De ce qui précède, il faut donc retenir qu’en contexte de relations du travail, le tribunal ne pourra tolérer les atteintes graves au respect du droit à la vie privée ni la fabrication de pièces de preuve à partir de subterfuges ou de procédés malhonnêtes.

Conclusion
En définitive, un employé peut enregistrer ses conversations avec son employeur en toute légalité dans certaines circonstances et utiliser ces enregistrements devant le tribunal. L’employeur a la possibilité toutefois de s’opposer à cette preuve lorsqu’elle porte atteinte au lien de confiance inhérent à tout contrat de travail.

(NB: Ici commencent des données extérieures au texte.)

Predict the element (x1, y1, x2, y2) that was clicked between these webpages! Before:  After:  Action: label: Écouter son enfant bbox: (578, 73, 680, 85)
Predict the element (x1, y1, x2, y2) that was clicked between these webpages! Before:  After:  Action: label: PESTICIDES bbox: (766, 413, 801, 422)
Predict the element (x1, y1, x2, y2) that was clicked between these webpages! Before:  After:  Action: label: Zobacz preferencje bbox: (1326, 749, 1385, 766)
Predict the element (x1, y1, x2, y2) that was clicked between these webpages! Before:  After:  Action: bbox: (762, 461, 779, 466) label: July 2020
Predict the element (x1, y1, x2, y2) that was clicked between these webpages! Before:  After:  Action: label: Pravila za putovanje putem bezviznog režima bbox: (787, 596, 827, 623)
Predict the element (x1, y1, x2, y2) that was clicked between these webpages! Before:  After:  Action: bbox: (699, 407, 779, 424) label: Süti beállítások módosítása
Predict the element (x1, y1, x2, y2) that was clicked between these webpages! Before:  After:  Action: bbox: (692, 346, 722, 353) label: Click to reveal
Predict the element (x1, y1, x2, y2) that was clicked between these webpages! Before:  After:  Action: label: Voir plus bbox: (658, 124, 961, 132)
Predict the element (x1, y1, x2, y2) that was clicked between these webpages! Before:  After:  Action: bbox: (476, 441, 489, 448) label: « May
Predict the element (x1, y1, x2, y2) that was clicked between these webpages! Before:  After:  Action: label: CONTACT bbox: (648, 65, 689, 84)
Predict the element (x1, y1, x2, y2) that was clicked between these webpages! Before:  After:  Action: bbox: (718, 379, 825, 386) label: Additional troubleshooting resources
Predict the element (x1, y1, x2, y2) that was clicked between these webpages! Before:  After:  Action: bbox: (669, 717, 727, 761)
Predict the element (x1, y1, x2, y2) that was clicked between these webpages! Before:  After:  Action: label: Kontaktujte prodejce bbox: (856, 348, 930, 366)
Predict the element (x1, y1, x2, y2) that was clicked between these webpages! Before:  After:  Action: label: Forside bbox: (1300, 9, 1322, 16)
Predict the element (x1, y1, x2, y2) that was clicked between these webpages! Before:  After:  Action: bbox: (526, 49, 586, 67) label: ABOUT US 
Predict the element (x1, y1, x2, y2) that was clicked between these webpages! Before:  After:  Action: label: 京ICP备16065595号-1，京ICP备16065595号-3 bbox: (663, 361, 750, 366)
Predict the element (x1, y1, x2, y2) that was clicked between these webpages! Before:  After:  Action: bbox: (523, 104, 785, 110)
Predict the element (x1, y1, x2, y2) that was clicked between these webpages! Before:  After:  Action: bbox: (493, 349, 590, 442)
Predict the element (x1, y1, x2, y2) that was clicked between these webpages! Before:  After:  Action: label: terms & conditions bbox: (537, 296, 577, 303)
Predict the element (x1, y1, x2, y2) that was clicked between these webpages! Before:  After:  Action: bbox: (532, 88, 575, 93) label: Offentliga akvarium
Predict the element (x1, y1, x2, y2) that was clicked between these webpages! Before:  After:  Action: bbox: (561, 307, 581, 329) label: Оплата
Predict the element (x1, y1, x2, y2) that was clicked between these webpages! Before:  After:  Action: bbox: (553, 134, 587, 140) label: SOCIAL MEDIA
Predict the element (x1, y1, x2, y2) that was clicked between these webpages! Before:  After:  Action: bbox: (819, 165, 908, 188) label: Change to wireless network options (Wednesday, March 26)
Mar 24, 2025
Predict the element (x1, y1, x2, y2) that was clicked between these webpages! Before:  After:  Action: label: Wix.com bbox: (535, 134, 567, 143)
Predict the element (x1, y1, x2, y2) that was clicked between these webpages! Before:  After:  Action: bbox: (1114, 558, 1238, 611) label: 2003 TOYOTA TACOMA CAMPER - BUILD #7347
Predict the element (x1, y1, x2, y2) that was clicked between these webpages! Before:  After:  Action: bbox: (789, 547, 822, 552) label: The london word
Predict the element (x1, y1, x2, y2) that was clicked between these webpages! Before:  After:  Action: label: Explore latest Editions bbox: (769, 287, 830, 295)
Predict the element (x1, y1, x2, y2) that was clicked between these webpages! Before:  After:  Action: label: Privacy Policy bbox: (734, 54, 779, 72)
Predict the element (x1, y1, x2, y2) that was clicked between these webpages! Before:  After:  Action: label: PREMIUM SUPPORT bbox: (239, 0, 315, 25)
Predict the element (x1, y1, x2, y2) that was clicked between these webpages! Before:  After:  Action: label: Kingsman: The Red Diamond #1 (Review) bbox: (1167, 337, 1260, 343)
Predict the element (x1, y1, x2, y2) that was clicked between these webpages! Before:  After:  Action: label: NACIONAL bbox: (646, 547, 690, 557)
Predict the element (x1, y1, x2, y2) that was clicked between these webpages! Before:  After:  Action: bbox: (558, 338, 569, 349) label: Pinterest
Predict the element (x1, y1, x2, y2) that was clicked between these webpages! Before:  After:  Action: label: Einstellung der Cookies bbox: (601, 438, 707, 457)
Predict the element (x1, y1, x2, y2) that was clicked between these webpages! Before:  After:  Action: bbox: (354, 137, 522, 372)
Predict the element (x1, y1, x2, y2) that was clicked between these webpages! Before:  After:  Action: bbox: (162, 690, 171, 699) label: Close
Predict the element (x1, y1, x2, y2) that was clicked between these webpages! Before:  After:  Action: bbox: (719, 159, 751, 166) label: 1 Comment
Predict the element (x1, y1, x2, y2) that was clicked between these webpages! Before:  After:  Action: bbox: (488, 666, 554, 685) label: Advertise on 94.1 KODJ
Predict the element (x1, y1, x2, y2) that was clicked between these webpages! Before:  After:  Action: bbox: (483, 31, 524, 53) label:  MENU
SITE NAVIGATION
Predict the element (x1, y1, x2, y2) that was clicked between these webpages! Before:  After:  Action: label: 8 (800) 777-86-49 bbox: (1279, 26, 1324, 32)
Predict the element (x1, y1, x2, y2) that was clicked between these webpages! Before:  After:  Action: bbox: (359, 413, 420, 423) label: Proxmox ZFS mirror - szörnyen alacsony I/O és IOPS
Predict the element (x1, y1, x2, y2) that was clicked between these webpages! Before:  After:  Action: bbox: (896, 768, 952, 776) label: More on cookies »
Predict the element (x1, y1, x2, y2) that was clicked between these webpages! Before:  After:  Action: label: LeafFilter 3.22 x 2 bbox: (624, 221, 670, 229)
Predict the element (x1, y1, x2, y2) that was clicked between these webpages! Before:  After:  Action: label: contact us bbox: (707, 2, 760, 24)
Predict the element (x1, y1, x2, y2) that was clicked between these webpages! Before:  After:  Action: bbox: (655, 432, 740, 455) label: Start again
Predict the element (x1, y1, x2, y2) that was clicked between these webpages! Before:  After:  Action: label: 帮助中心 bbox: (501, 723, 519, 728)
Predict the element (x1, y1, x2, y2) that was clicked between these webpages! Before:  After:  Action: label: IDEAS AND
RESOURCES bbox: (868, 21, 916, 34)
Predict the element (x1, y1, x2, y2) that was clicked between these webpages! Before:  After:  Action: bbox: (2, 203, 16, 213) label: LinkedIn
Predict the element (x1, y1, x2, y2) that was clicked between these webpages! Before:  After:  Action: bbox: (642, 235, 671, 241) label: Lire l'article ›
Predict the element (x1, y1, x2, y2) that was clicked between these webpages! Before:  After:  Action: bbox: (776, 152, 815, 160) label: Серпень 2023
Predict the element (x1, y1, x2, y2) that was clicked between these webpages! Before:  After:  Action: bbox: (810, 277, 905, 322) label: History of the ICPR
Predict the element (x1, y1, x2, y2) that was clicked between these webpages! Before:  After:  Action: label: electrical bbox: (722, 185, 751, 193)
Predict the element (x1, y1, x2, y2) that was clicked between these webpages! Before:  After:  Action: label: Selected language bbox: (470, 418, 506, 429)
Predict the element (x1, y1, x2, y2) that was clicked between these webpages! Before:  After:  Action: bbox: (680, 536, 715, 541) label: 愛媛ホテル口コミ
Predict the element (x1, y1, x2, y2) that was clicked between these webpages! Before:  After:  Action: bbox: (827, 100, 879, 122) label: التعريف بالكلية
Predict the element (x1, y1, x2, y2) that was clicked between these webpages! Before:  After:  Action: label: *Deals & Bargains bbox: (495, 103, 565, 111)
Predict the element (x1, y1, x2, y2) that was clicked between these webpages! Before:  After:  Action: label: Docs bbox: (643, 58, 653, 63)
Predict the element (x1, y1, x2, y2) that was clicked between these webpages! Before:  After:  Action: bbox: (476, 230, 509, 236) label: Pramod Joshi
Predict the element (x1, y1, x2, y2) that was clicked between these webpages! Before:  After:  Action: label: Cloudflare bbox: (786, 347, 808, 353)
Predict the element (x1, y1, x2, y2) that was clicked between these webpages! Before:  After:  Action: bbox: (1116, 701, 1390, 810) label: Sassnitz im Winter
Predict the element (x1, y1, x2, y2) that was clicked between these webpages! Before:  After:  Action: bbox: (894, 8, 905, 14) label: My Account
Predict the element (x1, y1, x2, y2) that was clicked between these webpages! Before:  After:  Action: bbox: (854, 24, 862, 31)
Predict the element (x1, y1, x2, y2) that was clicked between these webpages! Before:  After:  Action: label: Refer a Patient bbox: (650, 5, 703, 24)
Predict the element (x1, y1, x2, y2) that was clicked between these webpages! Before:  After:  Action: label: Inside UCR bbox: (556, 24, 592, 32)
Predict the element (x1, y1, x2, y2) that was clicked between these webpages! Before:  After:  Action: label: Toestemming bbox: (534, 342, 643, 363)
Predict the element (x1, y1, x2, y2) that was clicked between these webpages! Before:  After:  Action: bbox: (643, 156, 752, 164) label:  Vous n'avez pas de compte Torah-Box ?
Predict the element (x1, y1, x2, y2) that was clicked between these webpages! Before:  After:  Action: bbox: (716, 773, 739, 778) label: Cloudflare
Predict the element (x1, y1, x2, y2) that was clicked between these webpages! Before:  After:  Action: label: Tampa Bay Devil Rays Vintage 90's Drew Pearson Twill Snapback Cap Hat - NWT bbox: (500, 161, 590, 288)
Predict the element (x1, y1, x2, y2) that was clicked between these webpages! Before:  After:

Pour ce qui est de l’employeur qui a recours à ce type de preuve à l’encontre d’un employé, il doit démontrer qu’il a des motifs raisonnables de croire que la personne concernée contrevient aux obligations contenues dans le contrat de travail (individuel ou collectif) ainsi qu’aux politiques connues, le tout justifiant une surveillance électronique à la mesure de l’objectif poursuivi.

Jean Beauregard, CRIA, avocat et Nicolas Joubert, avocat du cabinet Lavery, de Billy

Publié avec l'autorisation de Lavery, de Billy [www.lavery.qc.ca]

Source : VigieRT, numéro 13, décembre 2006.


1 Charte des droits et libertés de la personne, L.R.Q. c. C-12, voir notamment l’article 5 [ci après « Charte québécoise »].
2 Code civil du Québec, L.Q., 1991, c. 64, voir notamment les articles 3, 35 et 36 [ci après « C.c.Q. »].
3 Sept-Iles (Ville de) c. Thibodeau, D.T.E. 97T-1361 (C.A.).
4 Centres de jeunesse Mauricie et Bois-Francs, A.A.S. 96A-248 (T.A.).
5 Ste-Marie c. Placements JPM Marquis inc., [2005] R.J.D.T. 1068 (C.A.).
6 Dans Srivastava c. Hindu Mission of Canada inc., REJB 2001-23958, cette interprétation est empruntée par la Cour d'appel au droit criminel et correspond aux dispositions des articles 183 et 184 du Code criminel.
7 Voir notamment l’affaire C.L.S.C. Les Forges, [1997] T.A. 667.
8 Voir notamment l’affaire Services préhospitaliers Laurentides-Lanaudière D.T.E. 2003T-779 (T.A.).
9 Mascouche c. Houle, [1999] R.J.Q. 1894 (C.A.).
10 Bellefeuille c. Morisset, D.T.E. 2006T-172 (C.Q.) (Requête pour permission d’appeler accueillie).